Osman MÜTFÜOĞLU
Uyku sırasında vücut “tamir moduna” geçer. Derin uyku evresinde büyüme hormonu (GH) salınır; bu hormon çocuklarda büyümeyi, yetişkinlerde ise hücre yenilenmesini sağlar. Aynı anda melatonin devreye girer; sadece uyku hormonu değil, aynı zamanda güçlü bir antioksidandır. Hücrelerdeki oksidatif stresi azaltır, DNA hasarını onarır ve yaşlanmanın biyolojik hızını yavaşlatır.
Uyku aynı zamanda beynin çamaşır makinesidir. Uyanıkken biriken toksinler — özellikle Alzheimer’la ilişkilendirilen beta-amiloid proteinleri — sadece uyku sırasında “glimfatik sistem” aracılığıyla temizlenir. Bu sistem, adeta beyin hücreleri arasına giren bir temizlik dalgasıdır. Yani iyi uyku sadece ömrü değil, zihinsel keskinliği de uzatır.
Kalp açısından da uyku bir koruma kalkanıdır. Derin uyku evresinde nabız yavaşlar, tansiyon düşer, damarlar gevşer. Düzenli uyku, damar sertliğini ve kalp krizi riskini azaltır. Hatta yapılan çalışmalar, günde 7–8 saat kaliteli uyuyanların, 5 saatten az uyuyanlara göre kalp hastalığından ölme riskinin yüzde 30 daha düşük olduğunu gösteriyor.
Bağışıklık sistemi de gece çalışır. Antikor üretimi, virüslere karşı savaşan T hücrelerinin aktivasyonu hep uykuda artar. Bu yüzden az uyuyanlar hem daha sık hastalanır hem de enfeksiyonları daha zor atlatır.
Uyku, metabolizmanın da sessiz düzenleyicisidir. Uykusuzluk, insülin direncini artırır, leptin–ghrelin dengesini bozar ve iştahı açık bırakır.
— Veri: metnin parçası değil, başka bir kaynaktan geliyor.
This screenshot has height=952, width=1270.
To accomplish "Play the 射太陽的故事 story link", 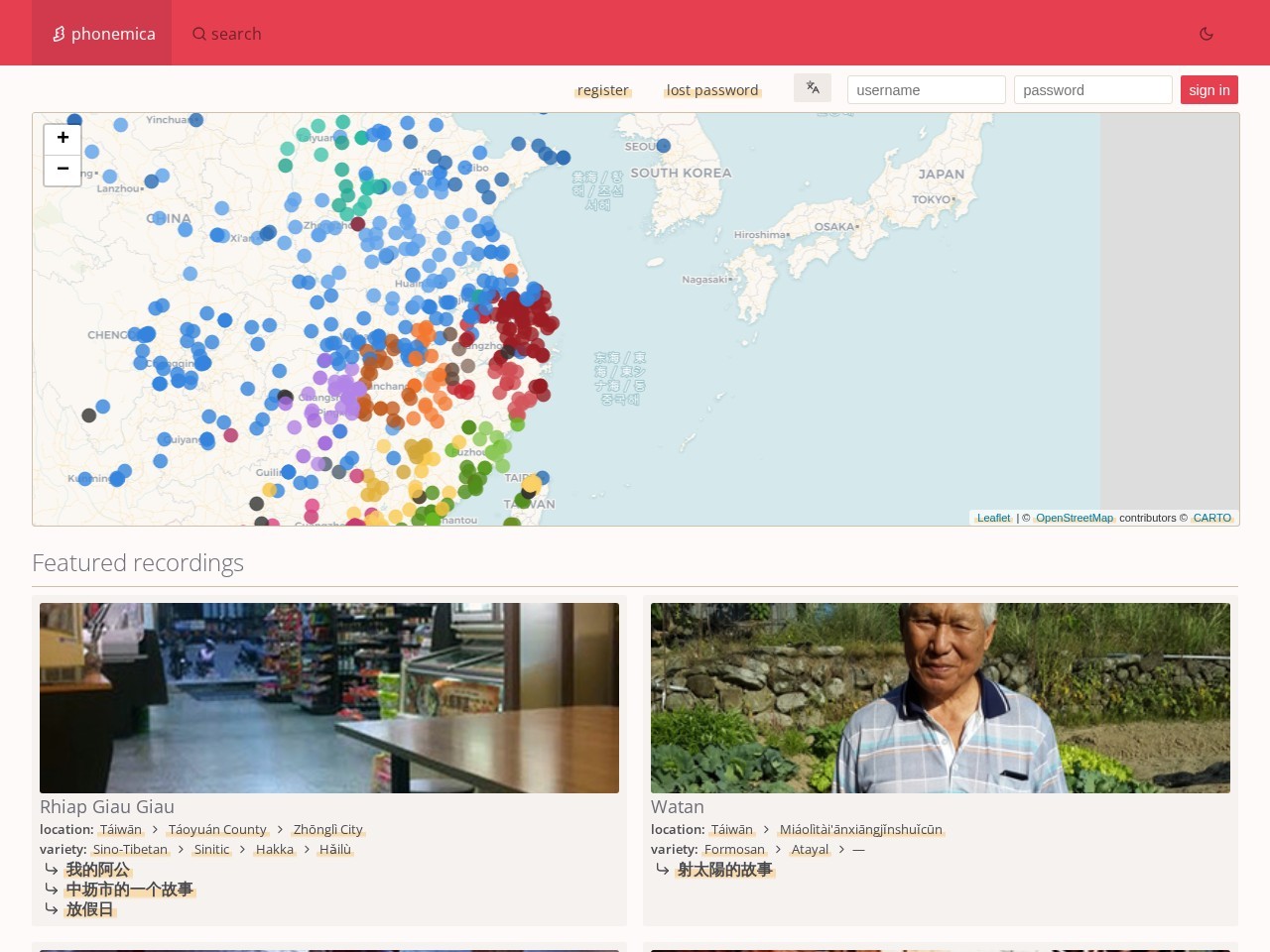I will pos(724,870).
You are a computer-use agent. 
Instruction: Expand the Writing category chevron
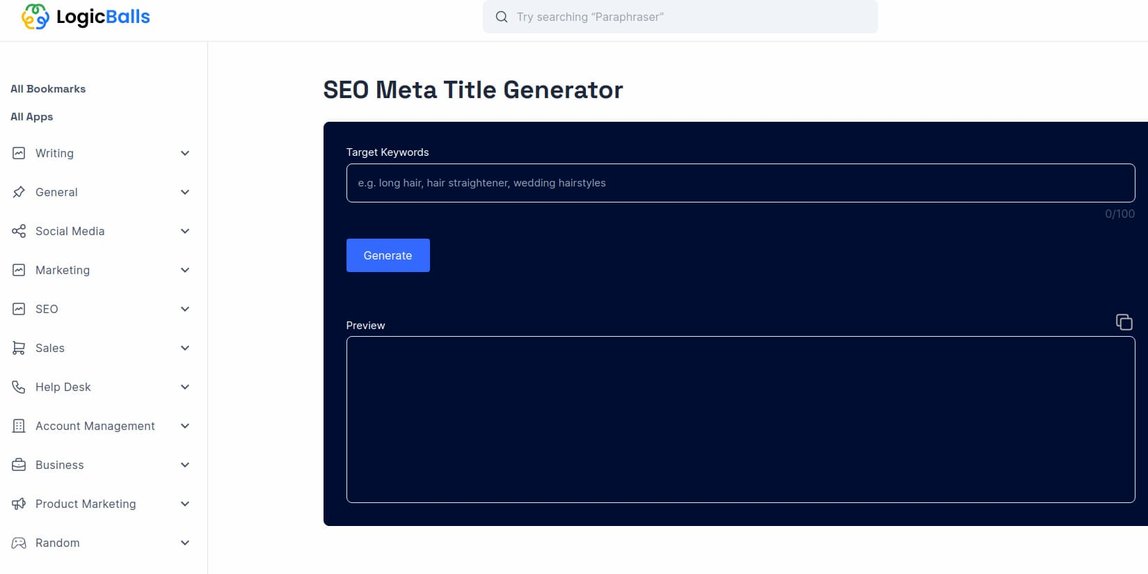[185, 153]
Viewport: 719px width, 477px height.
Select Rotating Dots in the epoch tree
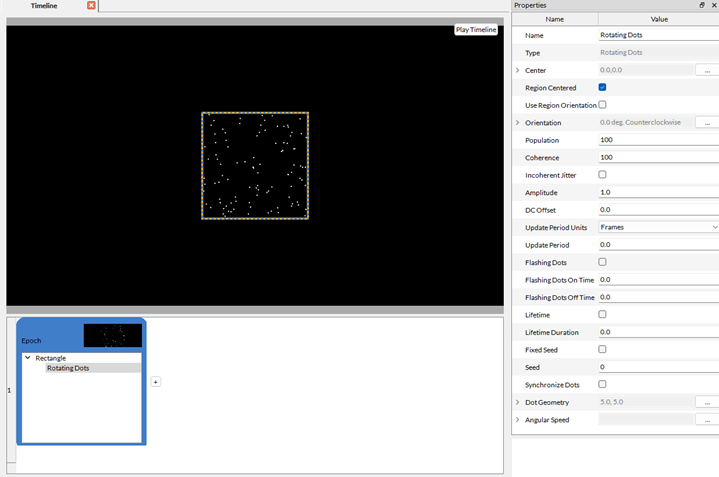(68, 368)
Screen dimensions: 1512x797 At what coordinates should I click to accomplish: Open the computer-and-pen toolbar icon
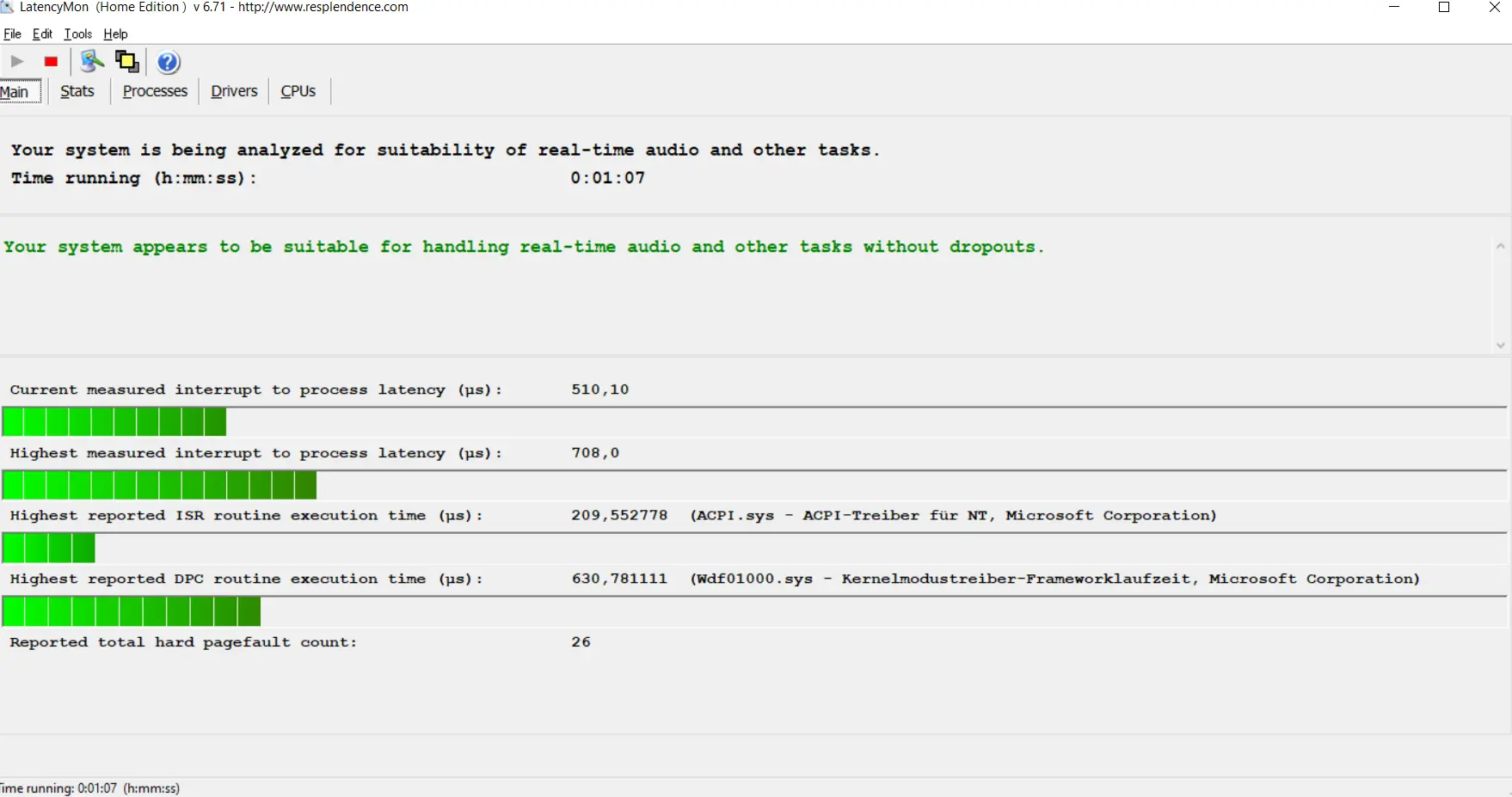coord(91,62)
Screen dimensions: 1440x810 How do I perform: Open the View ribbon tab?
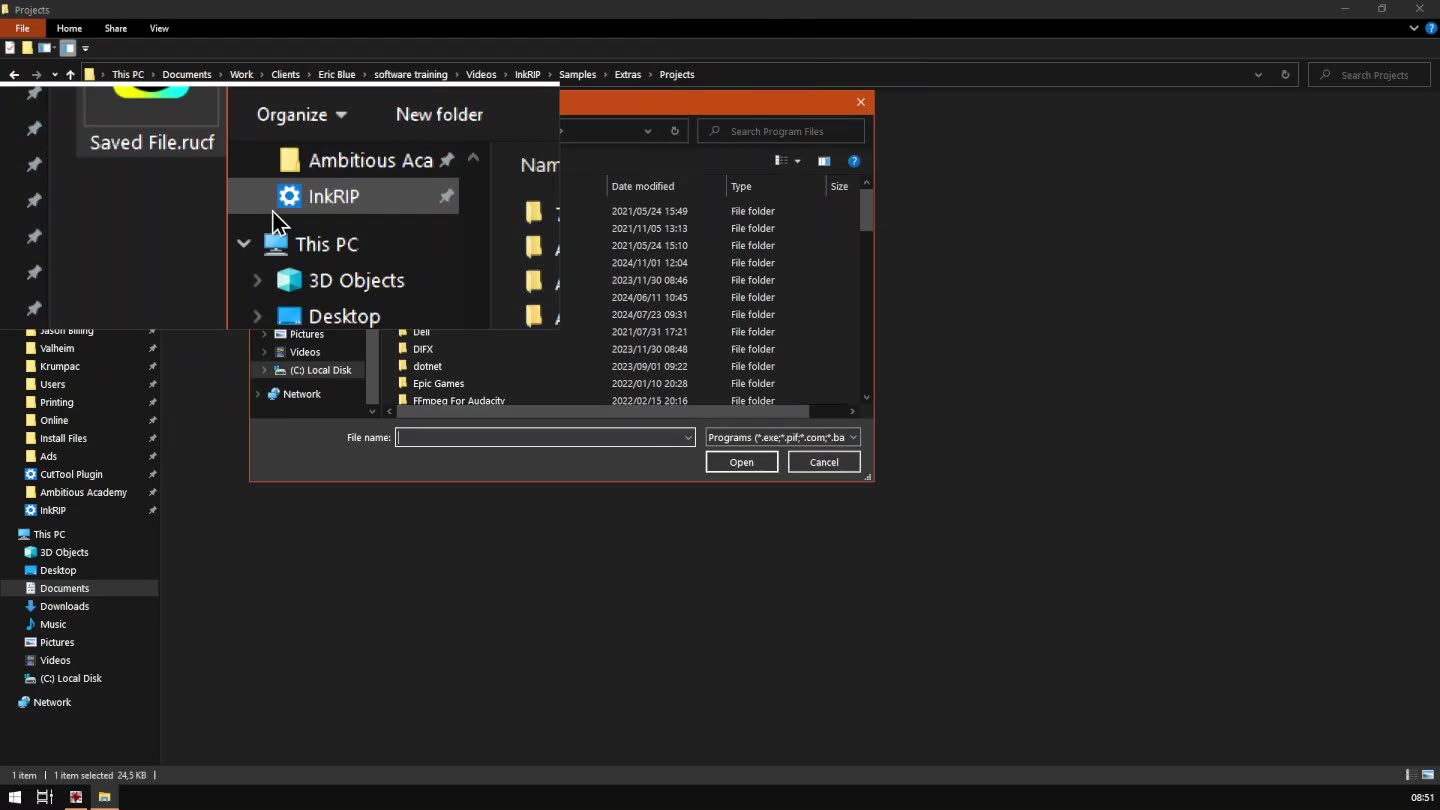(159, 28)
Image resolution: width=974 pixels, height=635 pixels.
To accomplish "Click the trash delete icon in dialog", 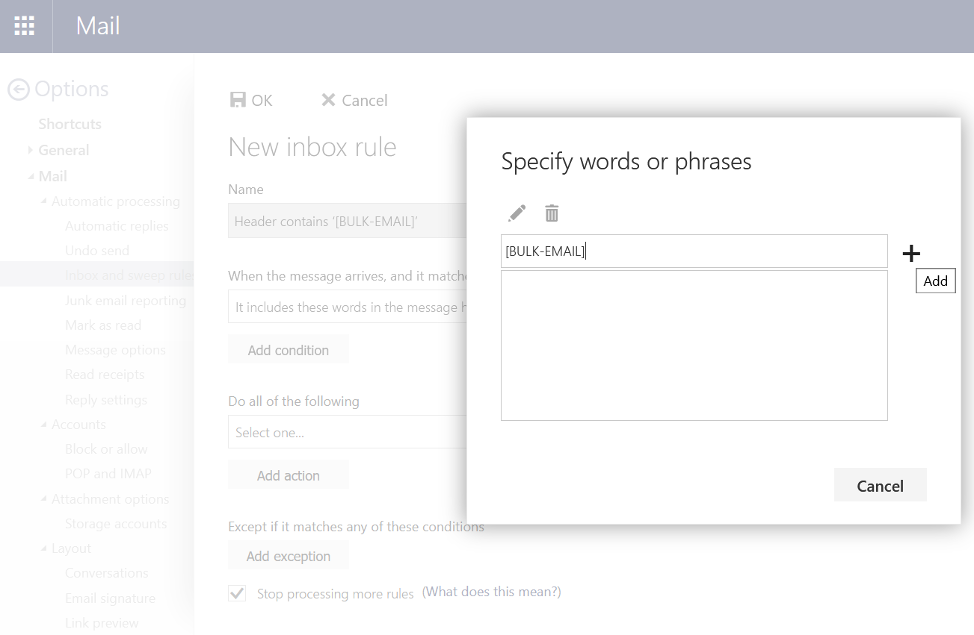I will coord(552,213).
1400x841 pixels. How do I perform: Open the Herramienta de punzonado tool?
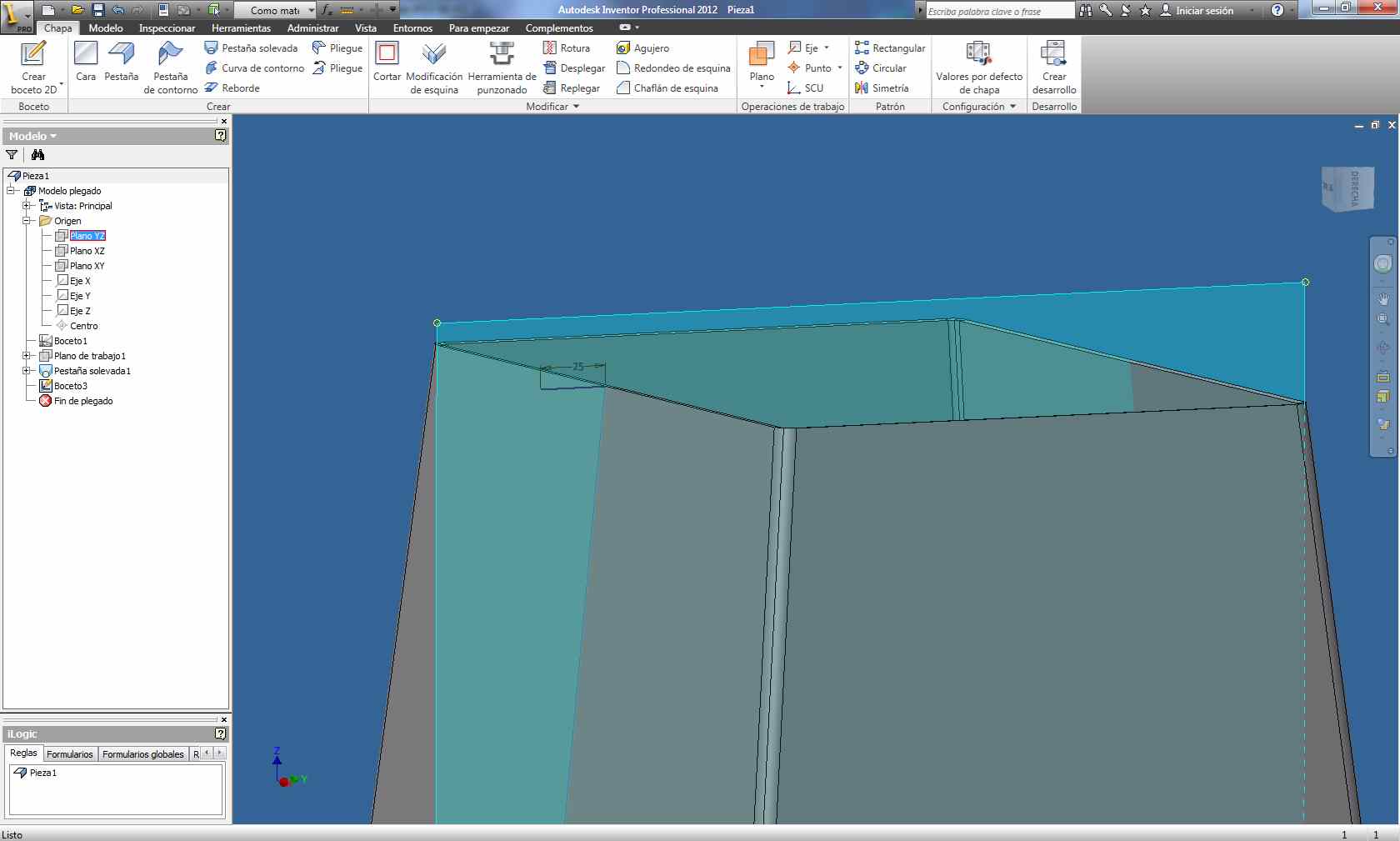(x=502, y=67)
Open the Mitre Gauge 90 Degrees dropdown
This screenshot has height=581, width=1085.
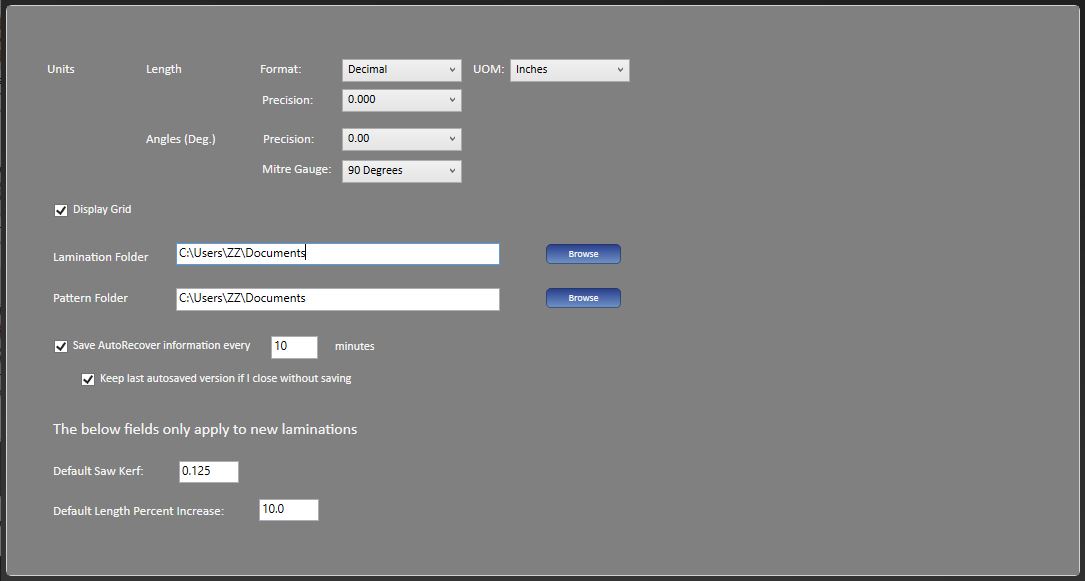click(401, 171)
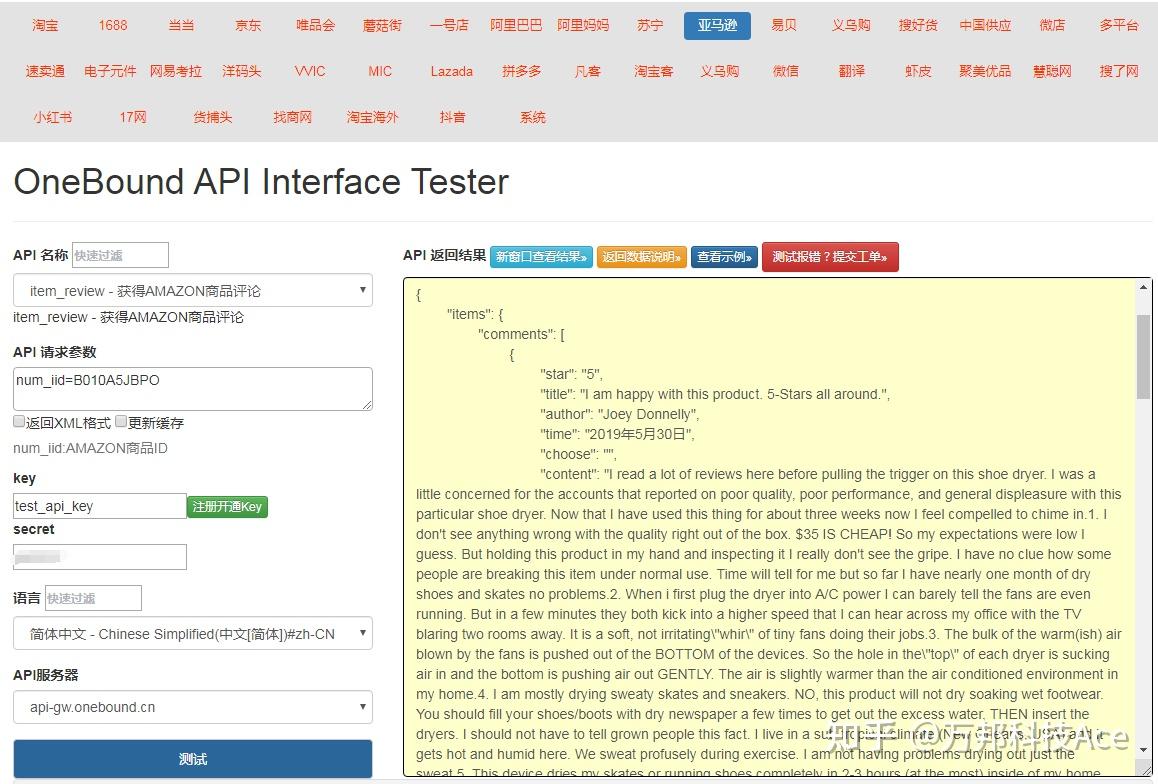This screenshot has width=1158, height=784.
Task: Open the item_review API name dropdown
Action: pos(193,291)
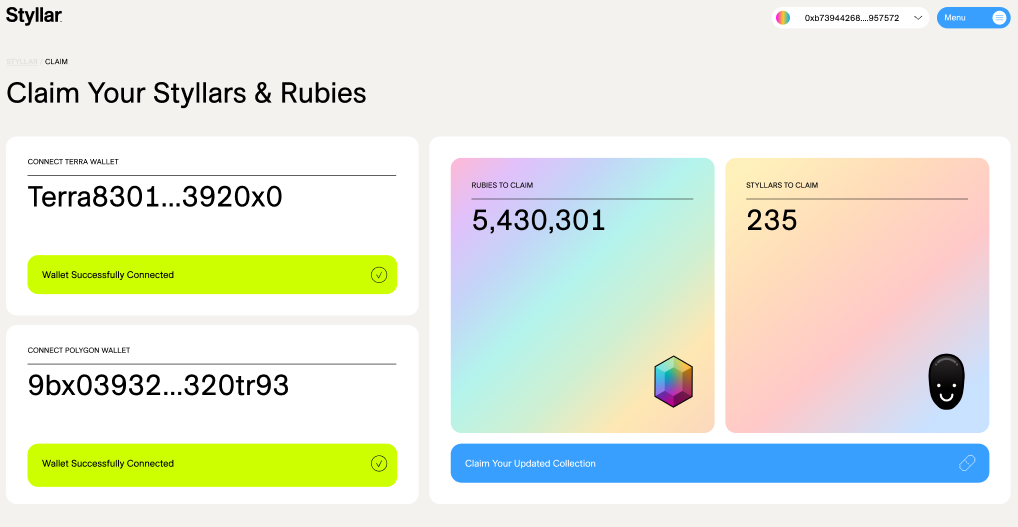Click the rainbow wallet avatar icon
Viewport: 1018px width, 527px height.
click(x=783, y=18)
Bu yüzden kötü uyku, dolaylı olarak erken yaşlanmanın, obezitenin ve diyabetin de zeminini hazırlar.
Sonuç olarak uyku, yaşlanmayı durdurmaz ama hızını dramatik biçimde yavaşlatır.
İyi uyuyan bir vücut, daha az iltihap üretir, daha dengeli hormonlar salgılar, daha dayanıklı hücreler üretir.
Yani uykunun her saati, ömrünize eklenmiş birkaç dakika gibidir.